Plot random walks

This example shows how to plot random walks on a Markov chain in an embedding.

import cellrank as cr

adata = cr.datasets.pancreas_preprocessed("../example.h5ad")
adata

Out:

AnnData object with n_obs × n_vars = 2531 × 2000
    obs: 'day', 'proliferation', 'G2M_score', 'S_score', 'phase', 'clusters_coarse', 'clusters', 'clusters_fine', 'louvain_Alpha', 'louvain_Beta', 'initial_size_unspliced', 'initial_size_spliced', 'initial_size', 'n_counts', 'velocity_self_transition', 'dpt_pseudotime'
    var: 'highly_variable_genes', 'gene_count_corr', 'means', 'dispersions', 'dispersions_norm', 'fit_r2', 'fit_alpha', 'fit_beta', 'fit_gamma', 'fit_t_', 'fit_scaling', 'fit_std_u', 'fit_std_s', 'fit_likelihood', 'fit_u0', 'fit_s0', 'fit_pval_steady', 'fit_steady_u', 'fit_steady_s', 'fit_variance', 'fit_alignment_scaling', 'velocity_genes'
    uns: 'clusters_colors', 'clusters_fine_colors', 'diffmap_evals', 'iroot', 'louvain_Alpha_colors', 'louvain_Beta_colors', 'neighbors', 'pca', 'recover_dynamics', 'velocity_graph', 'velocity_graph_neg', 'velocity_params'
    obsm: 'X_diffmap', 'X_pca', 'X_umap', 'velocity_umap'
    varm: 'PCs', 'loss'
    layers: 'Ms', 'Mu', 'fit_t', 'fit_tau', 'fit_tau_', 'spliced', 'unspliced', 'velocity', 'velocity_u'
    obsp: 'connectivities', 'distances'

First, we create the kernel using the high-level function cellrank.tl.transition_matrix(), but any instance of cellrank.tl.kernels.Kernel would do.

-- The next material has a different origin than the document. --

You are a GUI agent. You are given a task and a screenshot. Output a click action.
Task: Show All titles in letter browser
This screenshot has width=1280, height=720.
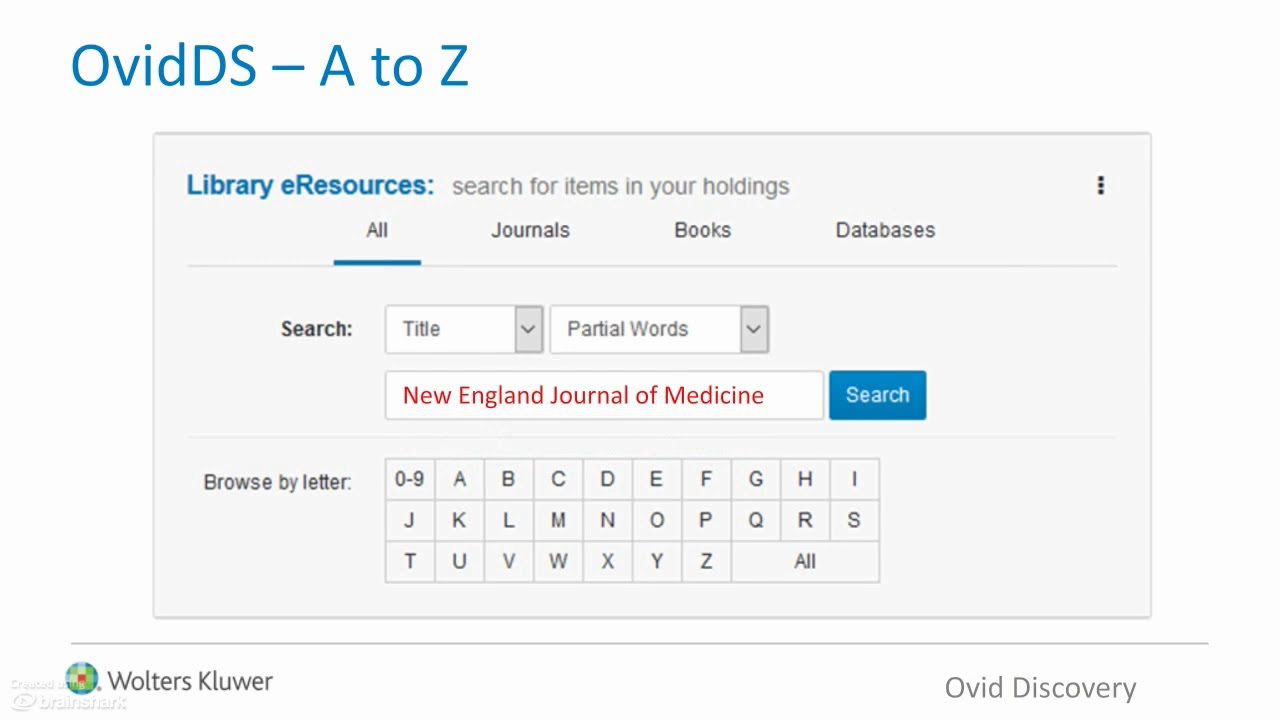point(805,561)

k = cr.tl.transition_matrix(
    adata, weight_connectivities=0.2, softmax_scale=4, show_progress_bar=False
)
k

Out:

((0.8 * <VelocityKernel>) + (0.2 * <ConnectivityKernel>))

Next, we simulate and plot random walks. Below we simulate 100 random walks of length 100 where starting points are uniformly sampled from the Ngn3 low EP cluster.

k.plot_random_walks(
    100,
    start_ixs={"clusters": "Ngn3 low EP"},
    max_iter=100,
    show_progress_bar=False,
    ixs_legend_loc="best",
    seed=42,
)
clusters

Apart from start_ixs, we can also specify stop_ixs and successive_hits to control when random walks stop. Random walk is stopped if the maximum number of iterations is reached or when states in stop_ixs is visited successively successive_hits times.

k.plot_random_walks(
    100,
    start_ixs={"clusters": "Ngn3 low EP"},
    stop_ixs={"clusters": ["Alpha", "Beta"]},
    max_iter=100,
    successive_hits=5,
    show_progress_bar=False,
    cmap="viridis",
    seed=42,
)
clusters

Another way of visualizing the transition matrix is to project it onto an embedding, see Plot projection for more information.

Total running time of the script: ( 0 minutes 8.397 seconds)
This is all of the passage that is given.